When Damon rejected a two-year pact for $14 million from the Yankees, the club started spending money elsewhere. Curtis Granderson and the $25.75 million on his contract was acquired from Detroit. Andy Pettitte signed a one-year deal for $11.75 million. Javier Vazquez was brought in from Atlanta with his $11.5 million for this season and Nick Johnson was signed as a free agent for $5.75 million.

So Damon went looking for a job and landed in Detroit.

“Once spring training starts, it’s real,” Jorge Posada said. “Your team is set and you know he isn’t coming back. We will miss the guy. He was really key for us throughout the years, especially last year. I am happy for him. I don’t know why he wasn’t signed. I don’t know what the deal was.”

“I am happy for him because he knows where he is going to go,” Joe Girardi said. “For players, that’s an anxious time figuring out where you are going to be. Usually, it doesn’t go on this long. I wish Johnny luck. Johnny was good for us here. We all miss Johnny. This is the hard part of the game when relationships change a little bit. I will root for Johnny except when he is playing against us.”

* The original schedule called for Vazquez’s initial bullpen session to be Wednesday. But Vazquez asked pitching coach Dave Eiland if he could move it up and work yesterday, which he did.

“It had been a week and a half since my last bullpen (in Puerto Rico),” Vazquez said following the 35-pitch effort that was limited to fastballs and change-ups.

In his second tour with the Yankees, the quiet Vazquez says he is more comfortable.

“It feels better than the first time,” Vazquez said of 2004, when a strong first half resulted in an All-Star appearance but the second half was miserable. “I know a lot of the guys. It’s like I never left.”

According to Vazquez’s father, his son was suffering from a physical problem in the second half of 2004.

“In the second half something was bothering him,” Posada said. “His dad told me he was hurt although (Javier) wouldn’t tell me.”

* Here is what the Yankees have gotten back on the $4.55 million investment in Andrew Brackman, a first-round pick in 2007 out of North Carolina State: a Tommy John surgery and a very ugly 2009 season at Charleston (Low-A), where he went 2-12 with a 5.91 ERA in 29 games (19 starts) and gave up 76 walks in 106 2/3 innings.

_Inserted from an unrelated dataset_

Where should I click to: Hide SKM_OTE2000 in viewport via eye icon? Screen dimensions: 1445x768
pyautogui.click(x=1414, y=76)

Brackman also threw 26 wild pitches.

So, it was encouraging that Brackman had pop on his fastball during yesterday’s bullpen session and appeared to be a lot smoother in his delivery.

“He looked good. He was down in the zone all day today and his mechanics are cleaner,” Girardi said. “He has had some physical ailments he has had to deal with and this is not an easy game. When you are 6-foot-11, there is a lot that can go on mechanically. I thought he looked really good today.”

* Phil Hughes has never met New Jersey Congressman Bill Pascrell but it’s safe to say the Democrat from Paterson is a big Hughes fan.

Why else would Pascrell send Hughes an American flag that flew on top of the Capitol on June 24, 2008? That’s Hughes’ birthday.

“Never met him,” Hughes said as he displayed the flag inside a frame at his locker yesterday. “But he sent this.”